Social IT is one of several major trends that are re-shaping IT. These other related trends include: big data; cloud computing; Bring Your Own Device (BYOD); DevOps (the closer alignment and collaboration of application development and IT operations) and the increasing threat of insider attack and increasing cybersecurity risks. The combination of these trends is driving IT organizations to re-evaluate their IT management approaches, and Social IT is gaining interest as a means of leverage the human element in IT along with traditional process-based approaches. In addition to offering Social IT as an add-on capability, there is an emerging class of IT management vendors who are building solutions that are based on Social IT principles.

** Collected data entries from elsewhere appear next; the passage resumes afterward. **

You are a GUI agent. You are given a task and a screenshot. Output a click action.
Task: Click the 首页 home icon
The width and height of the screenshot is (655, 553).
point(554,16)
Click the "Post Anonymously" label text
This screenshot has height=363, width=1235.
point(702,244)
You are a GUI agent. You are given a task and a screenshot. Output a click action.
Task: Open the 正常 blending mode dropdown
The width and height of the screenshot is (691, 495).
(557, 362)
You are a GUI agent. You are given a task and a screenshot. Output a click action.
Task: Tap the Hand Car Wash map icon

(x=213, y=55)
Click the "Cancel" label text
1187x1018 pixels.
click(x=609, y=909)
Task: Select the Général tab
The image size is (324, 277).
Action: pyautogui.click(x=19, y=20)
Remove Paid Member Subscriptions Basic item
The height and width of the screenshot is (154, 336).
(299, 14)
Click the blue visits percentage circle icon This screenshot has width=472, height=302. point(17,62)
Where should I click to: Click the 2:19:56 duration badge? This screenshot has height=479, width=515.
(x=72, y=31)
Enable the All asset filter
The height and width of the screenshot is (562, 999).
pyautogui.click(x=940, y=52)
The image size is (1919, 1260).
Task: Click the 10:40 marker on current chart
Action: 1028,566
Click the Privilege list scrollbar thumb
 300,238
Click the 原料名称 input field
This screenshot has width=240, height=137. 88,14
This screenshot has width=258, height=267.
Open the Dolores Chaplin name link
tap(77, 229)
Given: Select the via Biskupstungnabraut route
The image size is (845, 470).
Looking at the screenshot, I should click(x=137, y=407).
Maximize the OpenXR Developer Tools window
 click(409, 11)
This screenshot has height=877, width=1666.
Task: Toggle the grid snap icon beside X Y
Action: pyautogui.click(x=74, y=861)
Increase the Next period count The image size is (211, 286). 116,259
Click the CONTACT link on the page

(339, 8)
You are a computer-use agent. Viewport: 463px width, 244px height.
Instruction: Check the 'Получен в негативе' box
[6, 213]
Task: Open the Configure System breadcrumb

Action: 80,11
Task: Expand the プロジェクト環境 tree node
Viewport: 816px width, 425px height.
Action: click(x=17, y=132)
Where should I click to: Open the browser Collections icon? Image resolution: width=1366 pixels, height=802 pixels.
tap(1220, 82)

Leading industry analyst firms, such as Gartner, are calling for enhanced solutions from vendors that offer social IT capabilities. For example, this was called out as an area of weakness from traditional ITSM vendors in the August 2012 [http://www.gartner.com/technology/reprints.do?id1-1BS56X7&ct120821&st=sb#dv_1_as_of Magic Quadrant] for IT Service Support Management and recently vendors that are basing their offerings on social IT collaboration were highlighted in the [http://www.gartner.com/technology/reprints.do?id1-1F5NGML&ct130423&st=sg ‘Cool Vendors’ in IT Operations Management report] for 2013.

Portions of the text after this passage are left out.